═══ Listed records ═══

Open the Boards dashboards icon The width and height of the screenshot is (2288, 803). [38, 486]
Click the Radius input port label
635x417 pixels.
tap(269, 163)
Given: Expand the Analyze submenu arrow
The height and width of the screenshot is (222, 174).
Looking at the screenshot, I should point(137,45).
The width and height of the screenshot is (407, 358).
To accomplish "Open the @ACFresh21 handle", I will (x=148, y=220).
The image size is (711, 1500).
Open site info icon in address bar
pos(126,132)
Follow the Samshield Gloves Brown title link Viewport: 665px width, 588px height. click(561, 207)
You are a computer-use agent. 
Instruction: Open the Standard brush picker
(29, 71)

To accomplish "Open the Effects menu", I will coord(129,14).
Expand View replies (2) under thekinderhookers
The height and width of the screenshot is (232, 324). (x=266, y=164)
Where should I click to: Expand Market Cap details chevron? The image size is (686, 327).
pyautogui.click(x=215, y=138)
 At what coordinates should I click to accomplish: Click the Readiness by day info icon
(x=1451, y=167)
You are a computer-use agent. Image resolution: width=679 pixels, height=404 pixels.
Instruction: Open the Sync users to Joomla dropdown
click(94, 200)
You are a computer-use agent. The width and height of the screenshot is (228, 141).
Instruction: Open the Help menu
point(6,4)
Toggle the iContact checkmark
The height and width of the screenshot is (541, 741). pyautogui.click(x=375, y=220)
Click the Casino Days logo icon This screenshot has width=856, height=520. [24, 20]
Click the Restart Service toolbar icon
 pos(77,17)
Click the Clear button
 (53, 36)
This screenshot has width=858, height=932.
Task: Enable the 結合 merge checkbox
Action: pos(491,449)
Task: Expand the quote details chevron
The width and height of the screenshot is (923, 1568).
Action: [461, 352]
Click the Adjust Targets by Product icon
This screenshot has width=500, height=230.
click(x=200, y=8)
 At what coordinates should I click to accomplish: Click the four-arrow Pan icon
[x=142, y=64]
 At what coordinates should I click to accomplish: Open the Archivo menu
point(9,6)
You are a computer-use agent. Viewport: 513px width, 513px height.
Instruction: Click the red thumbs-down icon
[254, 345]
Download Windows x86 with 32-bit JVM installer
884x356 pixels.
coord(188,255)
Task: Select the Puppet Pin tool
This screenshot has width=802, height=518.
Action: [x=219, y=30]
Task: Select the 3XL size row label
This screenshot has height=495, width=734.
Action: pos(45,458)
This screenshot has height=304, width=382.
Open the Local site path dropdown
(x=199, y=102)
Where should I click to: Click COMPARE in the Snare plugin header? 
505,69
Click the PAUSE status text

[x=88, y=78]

═══

Brief
Every entry should be output exactly as written, please.

Answer below
Open the Boards dashboards icon The width and height of the screenshot is (2288, 803). [38, 486]
Click the Radius input port label
635x417 pixels.
tap(269, 163)
Given: Expand the Analyze submenu arrow
The height and width of the screenshot is (222, 174).
Looking at the screenshot, I should point(137,45).
The width and height of the screenshot is (407, 358).
To accomplish "Open the @ACFresh21 handle", I will (x=148, y=220).
The image size is (711, 1500).
Open site info icon in address bar
pos(126,132)
Follow the Samshield Gloves Brown title link Viewport: 665px width, 588px height. click(561, 207)
You are a computer-use agent. 
Instruction: Open the Standard brush picker
(29, 71)

To accomplish "Open the Effects menu", I will coord(129,14).
Expand View replies (2) under thekinderhookers
The height and width of the screenshot is (232, 324). (x=266, y=164)
Where should I click to: Expand Market Cap details chevron? The image size is (686, 327).
pyautogui.click(x=215, y=138)
 At what coordinates should I click to accomplish: Click the Readiness by day info icon
(x=1451, y=167)
You are a computer-use agent. Image resolution: width=679 pixels, height=404 pixels.
Instruction: Open the Sync users to Joomla dropdown
click(94, 200)
You are a computer-use agent. The width and height of the screenshot is (228, 141).
Instruction: Open the Help menu
point(6,4)
Toggle the iContact checkmark
The height and width of the screenshot is (541, 741). pyautogui.click(x=375, y=220)
Click the Casino Days logo icon This screenshot has width=856, height=520. [24, 20]
Click the Restart Service toolbar icon
 pos(77,17)
Click the Clear button
 (53, 36)
This screenshot has width=858, height=932.
Task: Enable the 結合 merge checkbox
Action: pos(491,449)
Task: Expand the quote details chevron
The width and height of the screenshot is (923, 1568).
Action: [461, 352]
Click the Adjust Targets by Product icon
This screenshot has width=500, height=230.
click(x=200, y=8)
 At what coordinates should I click to accomplish: Click the four-arrow Pan icon
[x=142, y=64]
 At what coordinates should I click to accomplish: Open the Archivo menu
point(9,6)
You are a computer-use agent. Viewport: 513px width, 513px height.
Instruction: Click the red thumbs-down icon
[254, 345]
Download Windows x86 with 32-bit JVM installer
884x356 pixels.
coord(188,255)
Task: Select the Puppet Pin tool
This screenshot has width=802, height=518.
Action: [x=219, y=30]
Task: Select the 3XL size row label
This screenshot has height=495, width=734.
Action: pos(45,458)
This screenshot has height=304, width=382.
Open the Local site path dropdown
(x=199, y=102)
Where should I click to: Click COMPARE in the Snare plugin header? 
505,69
Click the PAUSE status text

[x=88, y=78]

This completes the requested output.